Enabling health monitoring requires two steps. First, enable SentinelHealth data collection in the Sentinel workspace settings under Auditing and health monitoring. Second, configure diagnostic settings on each Logic App to send AzureDiagnostics data to the same workspace. Without both, you see only half the picture: SentinelHealth tells you the playbook launched, but AzureDiagnostics tells you whether the API call inside it succeeded.

NE's dead VirusTotal playbook would have been caught within hours if both tables were active. SentinelHealth would show the playbook launching successfully on every incident. AzureDiagnostics would show the HTTP action returning 429 (Too Many Requests) on every execution. A simple KQL alert on AzureDiagnostics filtering for status codes above 399 would have notified the team the same day the rate limit changed.

The decision framework

Every automation requirement maps to one of three patterns. The choice depends on two questions: does the automation need multi-step logic, and does it need incident-level context?

Simple triage actions that modify incident properties (change severity, assign owner, add tag, close incident) use automation rules alone. No playbook required. These deploy in minutes, require no code, and handle the highest-volume automation scenarios. NE's severity override, assignment routing, and false positive suppression are all automation rules.
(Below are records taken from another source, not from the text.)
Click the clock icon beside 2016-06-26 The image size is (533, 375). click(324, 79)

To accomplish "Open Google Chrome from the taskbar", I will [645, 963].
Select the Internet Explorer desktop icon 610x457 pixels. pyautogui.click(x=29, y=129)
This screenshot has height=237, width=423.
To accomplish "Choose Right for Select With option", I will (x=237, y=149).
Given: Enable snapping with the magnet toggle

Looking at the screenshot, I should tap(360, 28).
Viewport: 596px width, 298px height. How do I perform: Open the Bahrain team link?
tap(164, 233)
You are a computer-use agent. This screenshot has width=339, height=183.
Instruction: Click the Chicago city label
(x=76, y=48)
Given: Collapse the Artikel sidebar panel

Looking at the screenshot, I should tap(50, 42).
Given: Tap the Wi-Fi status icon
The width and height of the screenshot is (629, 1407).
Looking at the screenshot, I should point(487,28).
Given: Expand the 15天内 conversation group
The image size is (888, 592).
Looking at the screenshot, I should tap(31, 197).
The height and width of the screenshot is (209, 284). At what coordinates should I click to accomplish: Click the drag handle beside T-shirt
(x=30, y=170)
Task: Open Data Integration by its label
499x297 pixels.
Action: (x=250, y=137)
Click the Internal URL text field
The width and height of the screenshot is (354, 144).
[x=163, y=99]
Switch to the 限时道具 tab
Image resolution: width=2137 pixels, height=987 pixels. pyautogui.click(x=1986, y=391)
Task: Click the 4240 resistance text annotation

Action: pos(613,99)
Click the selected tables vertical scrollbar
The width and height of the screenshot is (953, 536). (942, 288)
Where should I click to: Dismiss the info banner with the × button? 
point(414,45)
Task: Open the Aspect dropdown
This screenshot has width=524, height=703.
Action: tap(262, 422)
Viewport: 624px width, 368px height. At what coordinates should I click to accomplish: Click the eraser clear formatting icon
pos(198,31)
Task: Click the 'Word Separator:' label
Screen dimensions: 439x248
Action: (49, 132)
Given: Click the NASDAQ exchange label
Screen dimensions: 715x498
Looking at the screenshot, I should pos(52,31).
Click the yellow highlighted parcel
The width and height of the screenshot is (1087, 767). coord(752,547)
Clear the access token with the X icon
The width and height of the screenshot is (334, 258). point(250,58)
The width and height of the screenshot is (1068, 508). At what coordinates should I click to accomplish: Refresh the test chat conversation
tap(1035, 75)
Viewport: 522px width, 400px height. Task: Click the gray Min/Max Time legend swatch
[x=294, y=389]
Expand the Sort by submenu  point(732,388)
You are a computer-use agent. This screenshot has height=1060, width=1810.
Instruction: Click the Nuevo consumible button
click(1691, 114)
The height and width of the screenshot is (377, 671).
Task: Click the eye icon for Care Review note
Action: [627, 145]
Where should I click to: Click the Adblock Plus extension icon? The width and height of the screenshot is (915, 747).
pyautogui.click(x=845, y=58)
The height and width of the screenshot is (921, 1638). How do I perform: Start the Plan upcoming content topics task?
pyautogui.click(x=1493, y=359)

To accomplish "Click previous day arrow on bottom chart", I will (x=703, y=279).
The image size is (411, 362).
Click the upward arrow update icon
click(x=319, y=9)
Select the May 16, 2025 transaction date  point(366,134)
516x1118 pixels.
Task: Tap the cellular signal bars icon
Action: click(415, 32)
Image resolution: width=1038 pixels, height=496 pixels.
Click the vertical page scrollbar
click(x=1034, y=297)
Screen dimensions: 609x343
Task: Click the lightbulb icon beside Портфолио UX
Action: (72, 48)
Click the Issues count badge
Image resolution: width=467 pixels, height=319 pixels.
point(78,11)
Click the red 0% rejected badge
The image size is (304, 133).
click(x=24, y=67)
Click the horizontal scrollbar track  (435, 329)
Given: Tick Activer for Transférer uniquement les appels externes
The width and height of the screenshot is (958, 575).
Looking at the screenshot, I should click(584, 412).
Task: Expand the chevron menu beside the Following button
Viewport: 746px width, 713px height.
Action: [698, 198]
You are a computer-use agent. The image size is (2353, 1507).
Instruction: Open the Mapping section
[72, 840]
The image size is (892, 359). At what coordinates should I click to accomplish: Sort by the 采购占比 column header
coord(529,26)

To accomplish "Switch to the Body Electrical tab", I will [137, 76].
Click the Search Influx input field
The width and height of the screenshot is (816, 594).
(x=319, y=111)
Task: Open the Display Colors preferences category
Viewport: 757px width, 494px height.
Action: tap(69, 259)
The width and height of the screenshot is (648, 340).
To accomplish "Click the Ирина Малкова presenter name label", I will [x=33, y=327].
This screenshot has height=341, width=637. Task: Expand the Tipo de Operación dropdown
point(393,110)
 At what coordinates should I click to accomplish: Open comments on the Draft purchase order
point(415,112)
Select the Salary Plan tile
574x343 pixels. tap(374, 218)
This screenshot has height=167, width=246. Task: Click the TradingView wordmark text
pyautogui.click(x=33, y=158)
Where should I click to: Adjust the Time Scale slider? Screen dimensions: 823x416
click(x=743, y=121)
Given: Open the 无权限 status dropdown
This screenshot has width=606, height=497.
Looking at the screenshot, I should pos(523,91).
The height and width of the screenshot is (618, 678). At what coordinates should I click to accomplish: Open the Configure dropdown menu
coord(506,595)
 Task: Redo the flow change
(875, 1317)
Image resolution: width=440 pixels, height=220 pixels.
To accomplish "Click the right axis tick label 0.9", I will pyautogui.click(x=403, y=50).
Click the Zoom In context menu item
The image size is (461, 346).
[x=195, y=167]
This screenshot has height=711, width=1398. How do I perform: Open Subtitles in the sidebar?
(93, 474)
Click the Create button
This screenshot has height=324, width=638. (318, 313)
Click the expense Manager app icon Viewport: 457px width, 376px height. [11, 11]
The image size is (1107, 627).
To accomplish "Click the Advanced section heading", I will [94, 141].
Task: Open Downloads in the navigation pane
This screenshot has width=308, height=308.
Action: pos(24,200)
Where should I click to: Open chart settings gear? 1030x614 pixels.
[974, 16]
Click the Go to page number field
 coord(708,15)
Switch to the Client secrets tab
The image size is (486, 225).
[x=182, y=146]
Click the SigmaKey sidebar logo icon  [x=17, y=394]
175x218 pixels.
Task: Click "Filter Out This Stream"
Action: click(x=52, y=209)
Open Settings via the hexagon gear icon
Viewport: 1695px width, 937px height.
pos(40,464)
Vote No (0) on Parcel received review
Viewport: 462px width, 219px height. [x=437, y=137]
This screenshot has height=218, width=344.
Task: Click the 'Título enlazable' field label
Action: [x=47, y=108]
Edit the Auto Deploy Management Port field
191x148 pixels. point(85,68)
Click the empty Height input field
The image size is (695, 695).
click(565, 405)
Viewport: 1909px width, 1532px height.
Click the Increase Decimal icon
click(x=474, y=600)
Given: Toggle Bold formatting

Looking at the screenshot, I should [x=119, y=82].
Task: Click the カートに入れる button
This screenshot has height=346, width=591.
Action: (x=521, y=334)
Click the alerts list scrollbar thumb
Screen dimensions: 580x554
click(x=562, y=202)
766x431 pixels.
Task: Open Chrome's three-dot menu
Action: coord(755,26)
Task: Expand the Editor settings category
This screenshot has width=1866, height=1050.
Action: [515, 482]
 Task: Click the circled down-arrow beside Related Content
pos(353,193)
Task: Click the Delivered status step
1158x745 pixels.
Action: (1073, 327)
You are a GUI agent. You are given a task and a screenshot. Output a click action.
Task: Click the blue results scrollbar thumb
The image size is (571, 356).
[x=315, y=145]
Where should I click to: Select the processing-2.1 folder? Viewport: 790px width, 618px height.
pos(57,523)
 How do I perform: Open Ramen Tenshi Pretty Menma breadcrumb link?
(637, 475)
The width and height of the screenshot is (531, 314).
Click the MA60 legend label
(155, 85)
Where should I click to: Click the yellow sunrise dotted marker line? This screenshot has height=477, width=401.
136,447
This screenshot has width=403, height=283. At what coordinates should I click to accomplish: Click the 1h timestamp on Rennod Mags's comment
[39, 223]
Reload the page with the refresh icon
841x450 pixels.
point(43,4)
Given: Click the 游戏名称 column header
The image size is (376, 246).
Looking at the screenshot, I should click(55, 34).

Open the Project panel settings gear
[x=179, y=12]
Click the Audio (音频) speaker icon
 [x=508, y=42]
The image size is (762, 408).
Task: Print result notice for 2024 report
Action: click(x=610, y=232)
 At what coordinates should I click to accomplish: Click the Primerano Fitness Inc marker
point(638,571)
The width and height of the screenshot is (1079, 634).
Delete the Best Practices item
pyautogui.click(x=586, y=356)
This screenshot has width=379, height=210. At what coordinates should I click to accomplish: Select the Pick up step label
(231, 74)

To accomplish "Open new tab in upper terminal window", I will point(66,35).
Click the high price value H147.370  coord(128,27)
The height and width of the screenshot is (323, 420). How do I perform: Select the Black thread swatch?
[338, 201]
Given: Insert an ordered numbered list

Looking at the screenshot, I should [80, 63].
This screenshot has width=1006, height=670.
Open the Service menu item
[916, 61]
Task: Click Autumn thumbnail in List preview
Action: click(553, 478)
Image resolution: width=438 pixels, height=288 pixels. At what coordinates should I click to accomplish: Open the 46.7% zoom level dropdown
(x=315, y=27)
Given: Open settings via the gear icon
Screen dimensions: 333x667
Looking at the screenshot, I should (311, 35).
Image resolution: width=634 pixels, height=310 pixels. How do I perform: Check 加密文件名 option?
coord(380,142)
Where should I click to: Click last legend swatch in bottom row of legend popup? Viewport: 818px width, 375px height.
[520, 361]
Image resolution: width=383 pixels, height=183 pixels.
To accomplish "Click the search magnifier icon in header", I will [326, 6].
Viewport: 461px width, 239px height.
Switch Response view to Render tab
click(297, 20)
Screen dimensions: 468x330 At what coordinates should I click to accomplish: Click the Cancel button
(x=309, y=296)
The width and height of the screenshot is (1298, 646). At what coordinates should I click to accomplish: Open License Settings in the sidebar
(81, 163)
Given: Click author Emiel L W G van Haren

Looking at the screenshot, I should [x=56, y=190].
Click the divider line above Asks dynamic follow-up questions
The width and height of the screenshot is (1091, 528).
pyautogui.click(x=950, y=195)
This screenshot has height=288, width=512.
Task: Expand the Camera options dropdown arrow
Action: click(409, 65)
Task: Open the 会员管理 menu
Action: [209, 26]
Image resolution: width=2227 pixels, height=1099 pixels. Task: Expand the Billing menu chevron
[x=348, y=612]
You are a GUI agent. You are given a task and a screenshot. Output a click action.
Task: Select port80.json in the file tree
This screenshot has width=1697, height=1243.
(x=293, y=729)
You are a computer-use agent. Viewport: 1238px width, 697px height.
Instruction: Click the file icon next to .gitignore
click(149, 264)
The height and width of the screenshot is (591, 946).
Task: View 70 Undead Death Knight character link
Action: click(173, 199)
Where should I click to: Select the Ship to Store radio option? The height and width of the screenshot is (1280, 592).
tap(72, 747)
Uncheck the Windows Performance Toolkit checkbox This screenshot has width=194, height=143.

Complex workflows that call APIs, evaluate conditional logic, or integrate with external systems use playbooks triggered by automation rules. The automation rule fires on incident creation with the appropriate conditions. The playbook receives the full incident object and executes the workflow. This is the pattern for enrichment, evidence collection, notification, and containment.

Time-critical alert-level actions that need to execute before incident grouping use the Enhanced Alert Trigger on an automation rule. The rule fires on alert creation and triggers a lightweight playbook that captures volatile data. The incident trigger handles everything else. In practice, fewer than five percent of automation requirements need the alert trigger. Session status capture for AiTM alerts is one of the few legitimate use cases.